Required work:
• 1. Answer these questions about the contributors page, one per line:
(a) From which university did Wanda G. Addison receive her PhD?
(b) At what firm is Ebony L. Bailey a Researcher?
(c) At which college is Michelle Banks Associate Faculty?
• 2. Based on the contributors page, explain why the people named on it are listed there.

Contributors

contributors discussing a panel at the 2019 exhibit

Contributors

The following people contributed to researching and writing the panels included in this exhibit. Click a name to expand and read the bio.

Wanda G. Addison

Wanda G. Addison is Professor of Literature in the Department of Arts and Humanities at National University in San Diego, CA. She received her PhD in English from the University of Louisiana, Lafayette. Her research interests include Black storytelling, concepts of home and belonging in African American literature and narrative, oral history, intangible cultural heritage, and Ernest J. Gaines

Ebony L. Bailey

Ebony L. Bailey is a Researcher at RK&A, a museum planning, evaluation, and research firm, and an intern at the Smithsonian Center for Folklife & Cultural Heritage. She recently received her PhD in African American Literature, Folklore Studies, and Narrative Theory from The Ohio State University. During her graduate studies, she studied folklore and narrative theory in nineteenth- and twentieth-century African American literature, examining how postbellum African American writers contributed to American folklore studies.

Michelle Banks

Michelle Banks has an MA in Cultural Sustainability and is currently a PhD candidate in Sustainability Education at Prescott College, where she is Associate Faculty in the department of Social Justice Studies. Her research disciplines include historical memory, spiritual ecology, and biocultural diversity. 

Camila Bryce-Laporte

Camila Bryce-Laporte is an independent folklorist and community scholar. She was educated in fine arts, performing arts and the humanities with a specialization in folklore studies at Sarah Lawrence College and George Washington University. She works primarily in developing  programs for underrepresented communities.

Entries shown:
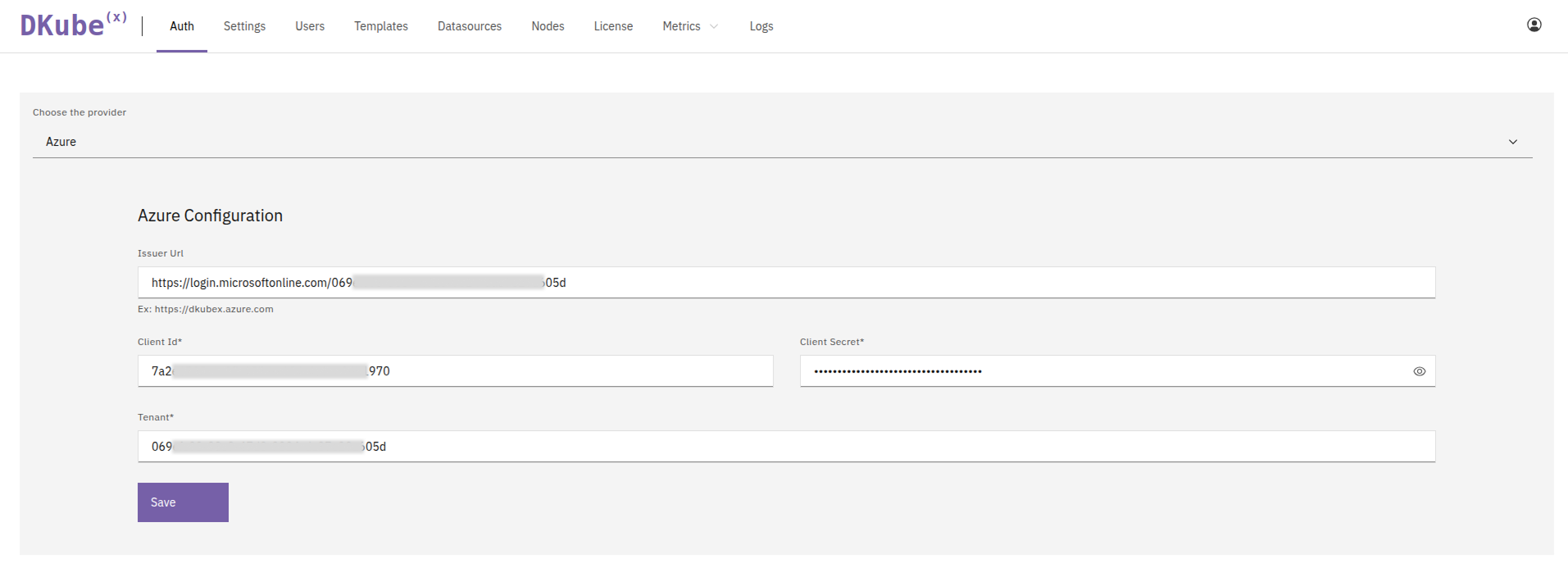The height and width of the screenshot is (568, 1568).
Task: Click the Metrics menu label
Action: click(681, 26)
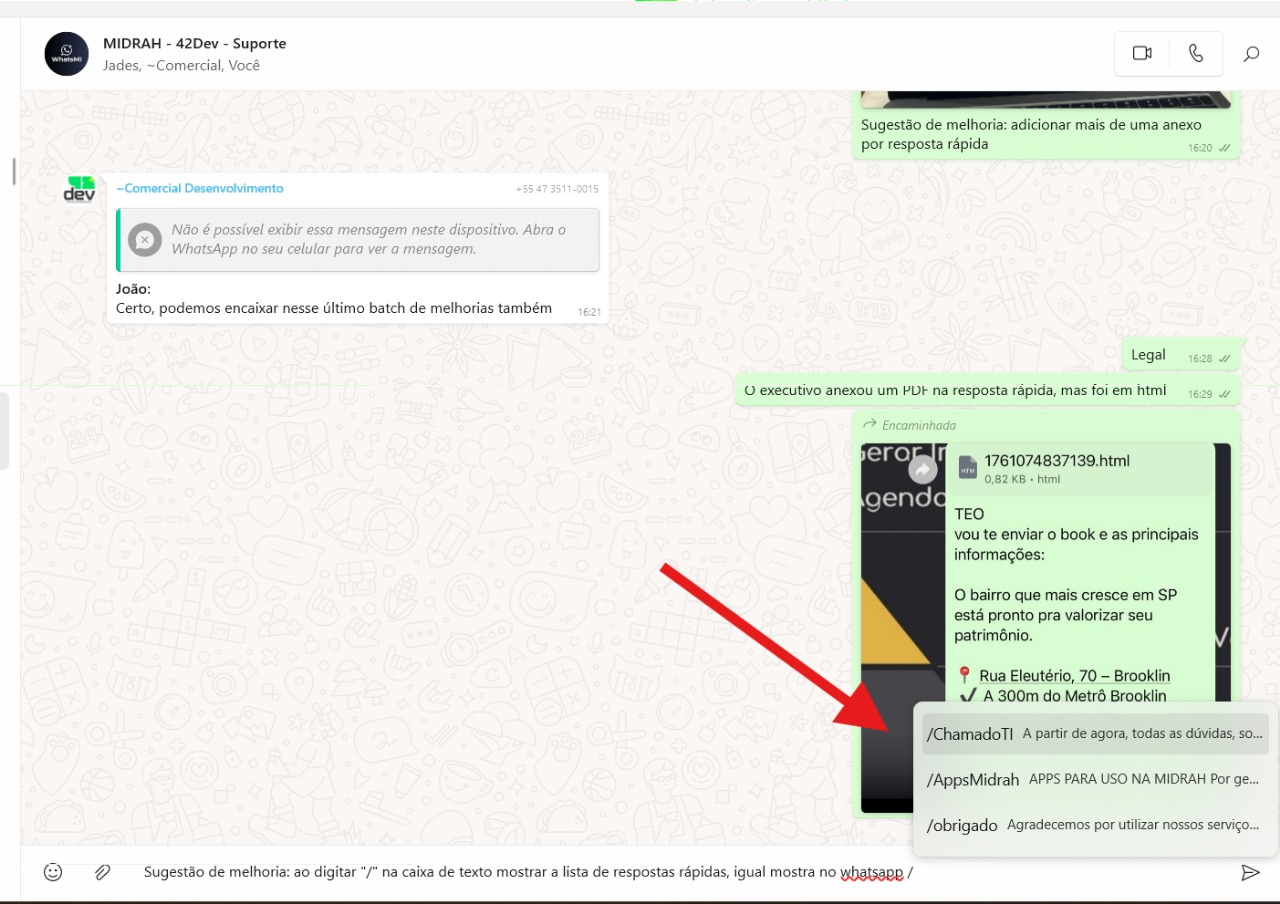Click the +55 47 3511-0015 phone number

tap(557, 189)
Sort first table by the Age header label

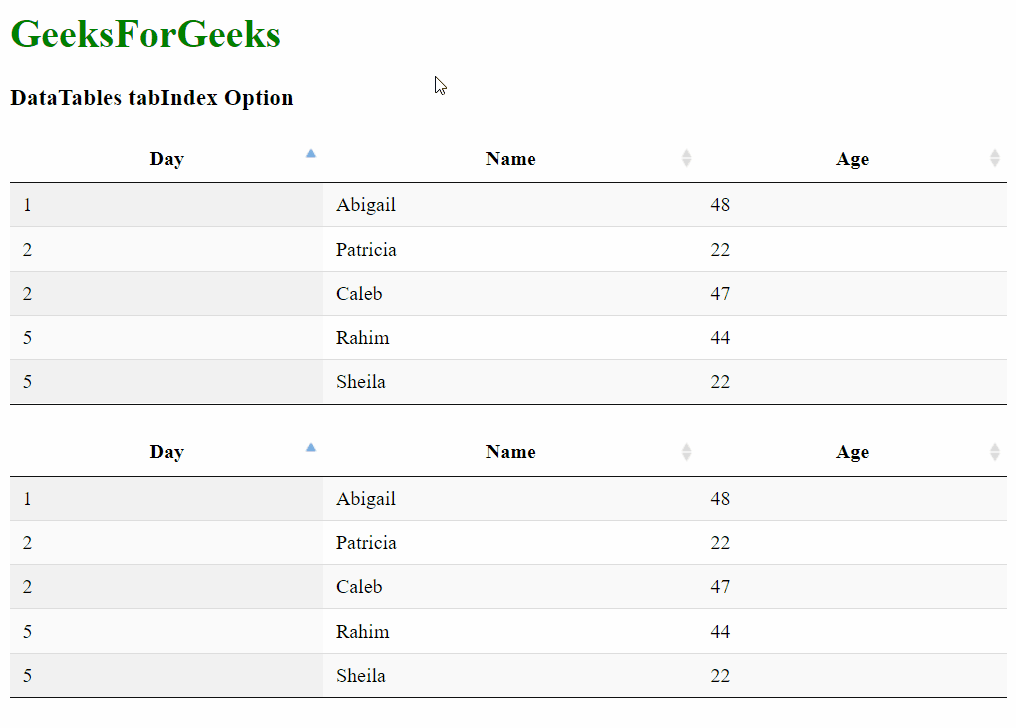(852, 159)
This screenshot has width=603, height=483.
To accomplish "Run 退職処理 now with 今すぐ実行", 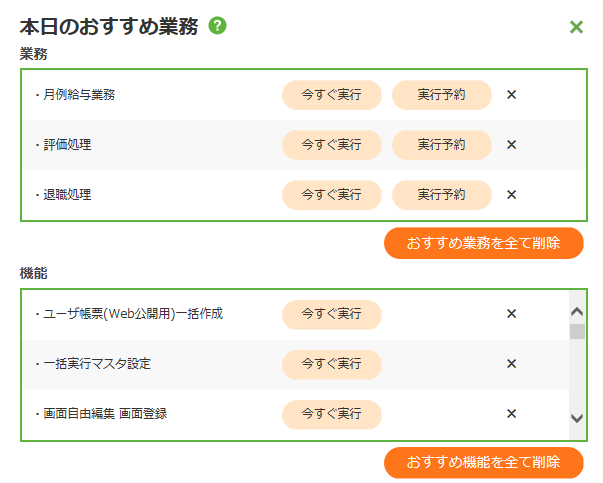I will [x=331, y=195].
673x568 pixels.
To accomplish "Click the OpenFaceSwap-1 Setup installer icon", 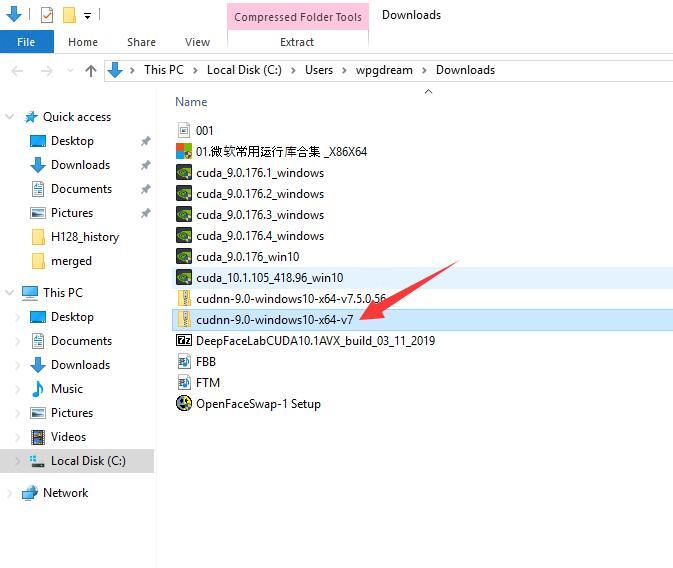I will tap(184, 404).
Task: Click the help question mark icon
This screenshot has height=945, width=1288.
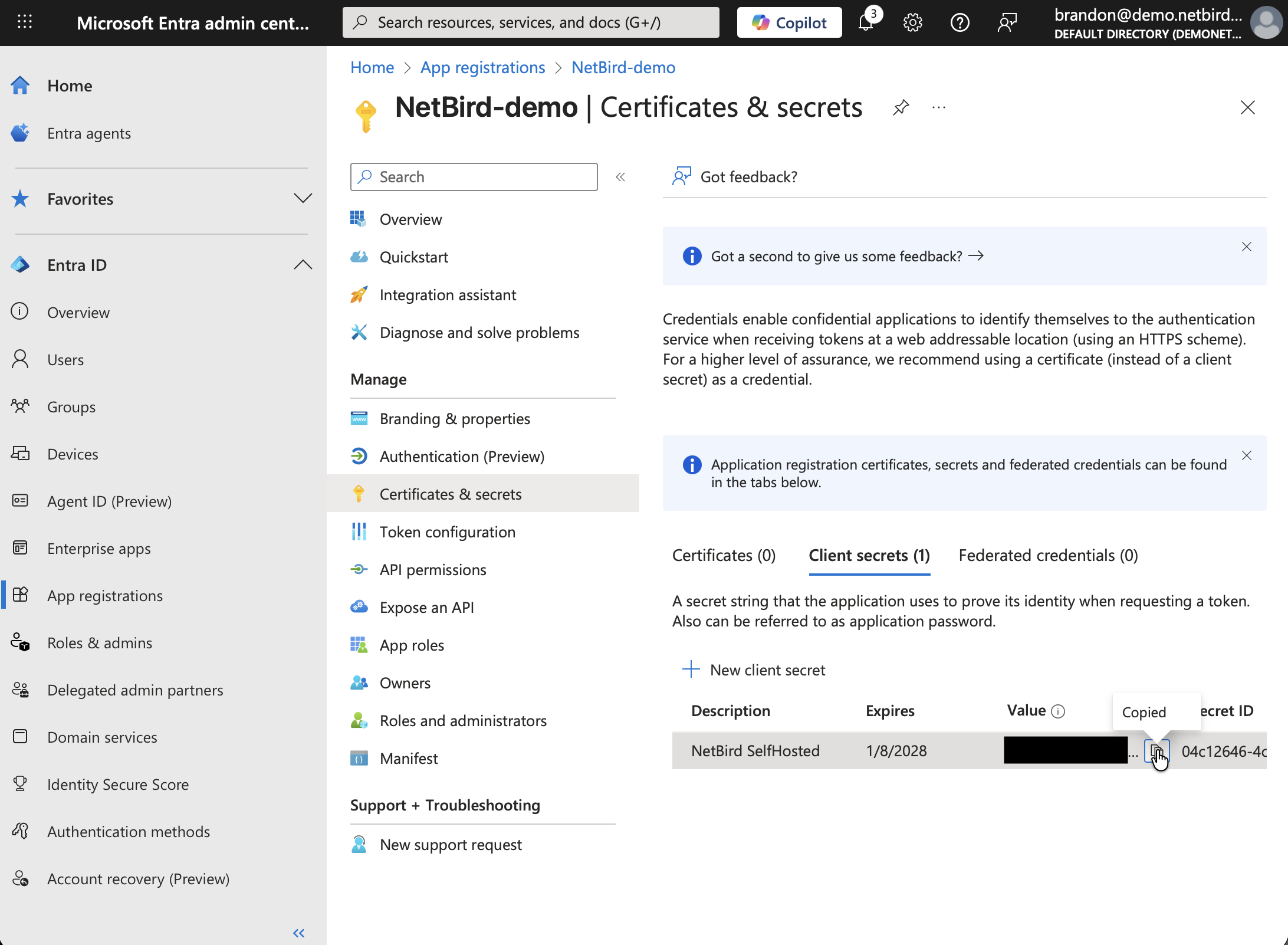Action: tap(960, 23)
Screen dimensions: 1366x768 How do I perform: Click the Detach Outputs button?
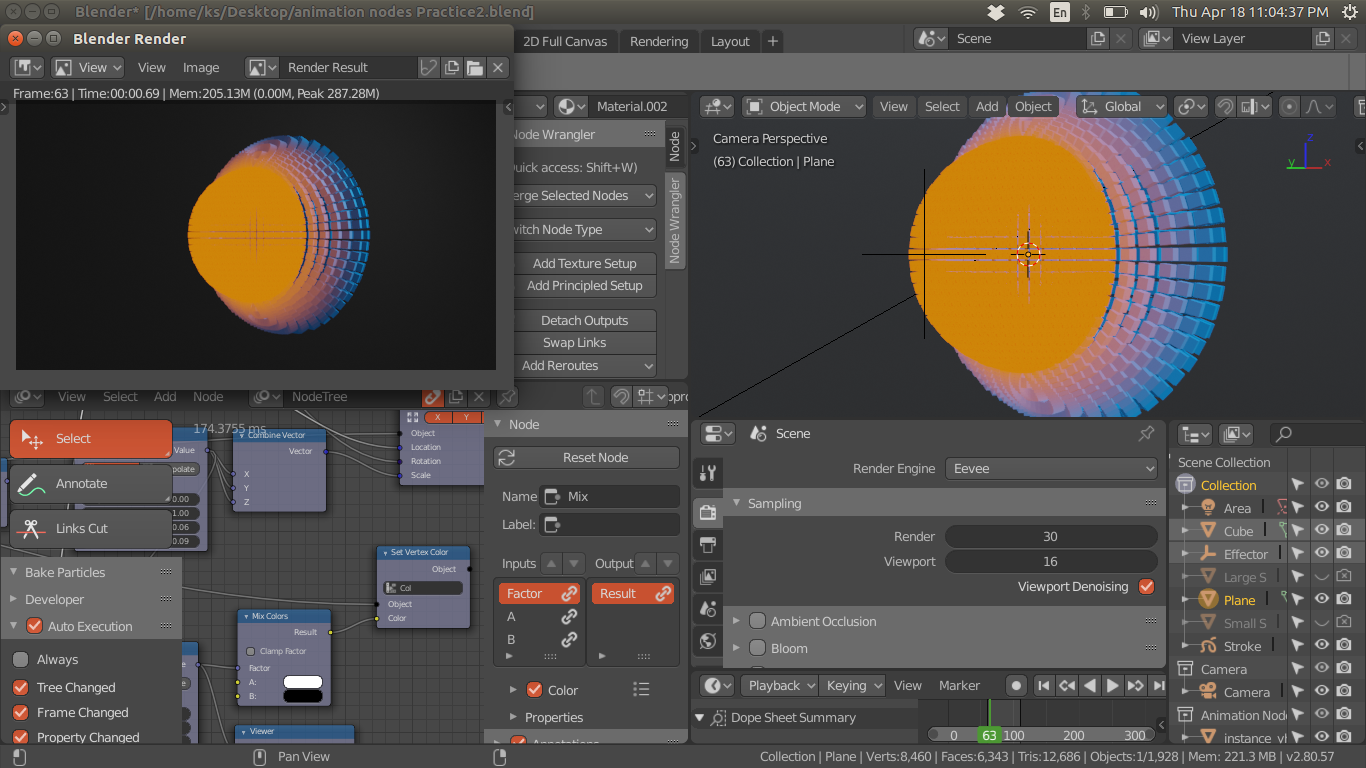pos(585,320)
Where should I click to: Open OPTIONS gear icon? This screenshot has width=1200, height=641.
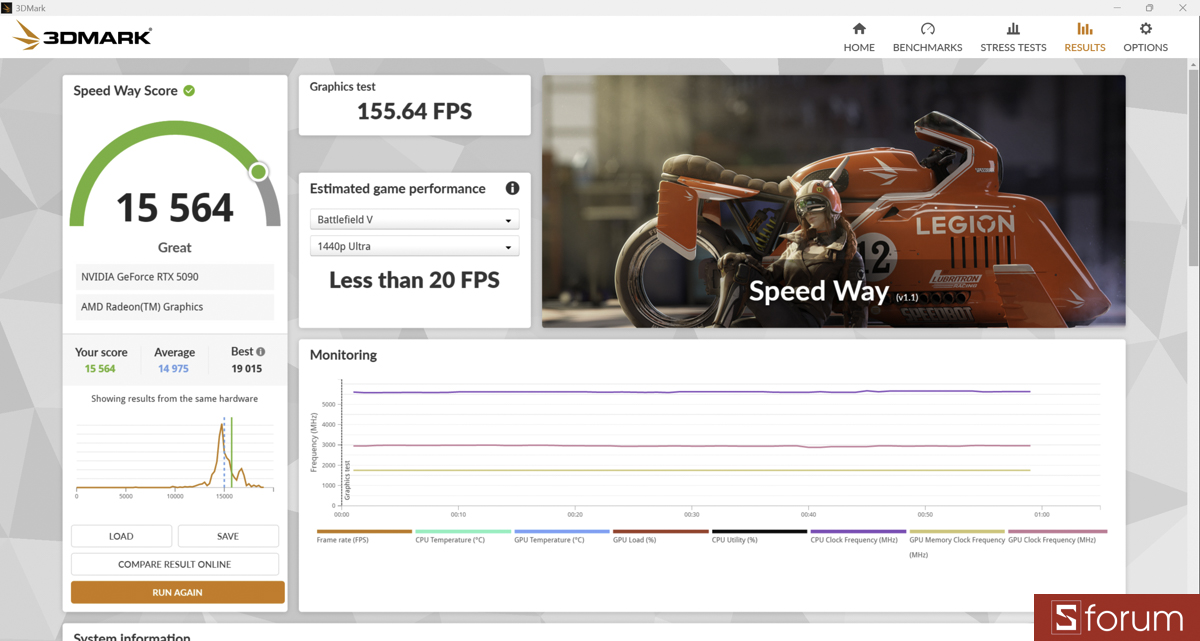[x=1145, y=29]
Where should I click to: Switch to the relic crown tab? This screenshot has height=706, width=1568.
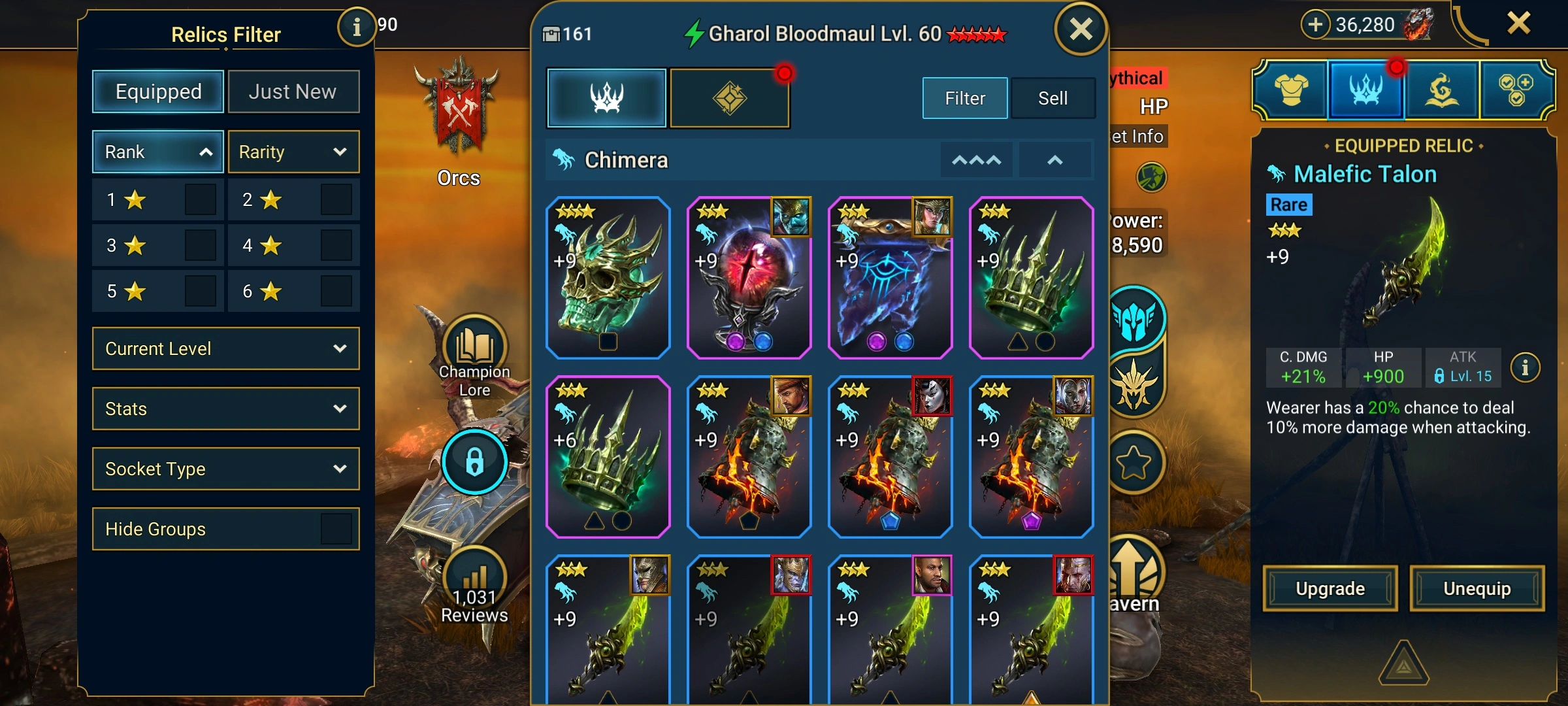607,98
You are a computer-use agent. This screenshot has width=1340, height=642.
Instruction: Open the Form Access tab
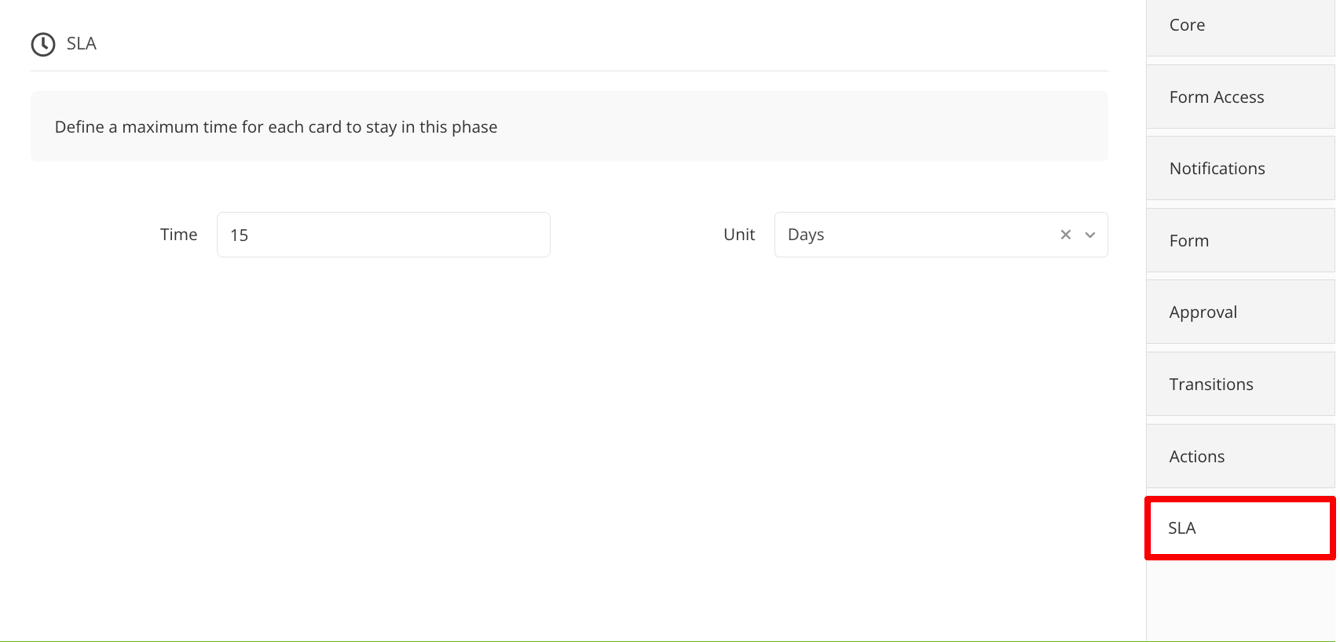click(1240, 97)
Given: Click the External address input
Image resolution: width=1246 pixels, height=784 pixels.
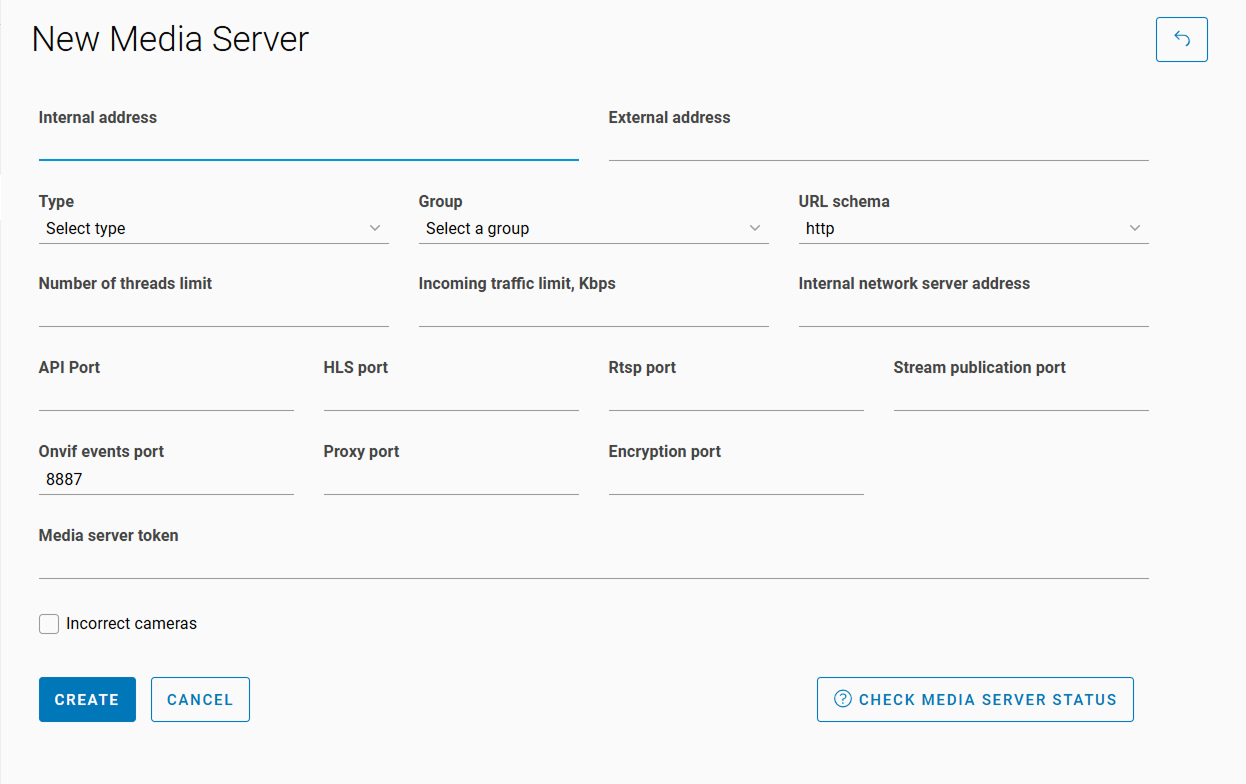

Responses to the tasks:
• 1.
(a) The University of Louisiana, Lafayette.
(b) RK&A.
(c) Prescott College.

• 2. They are listed because they contributed to researching and writing the panels included in the exhibit.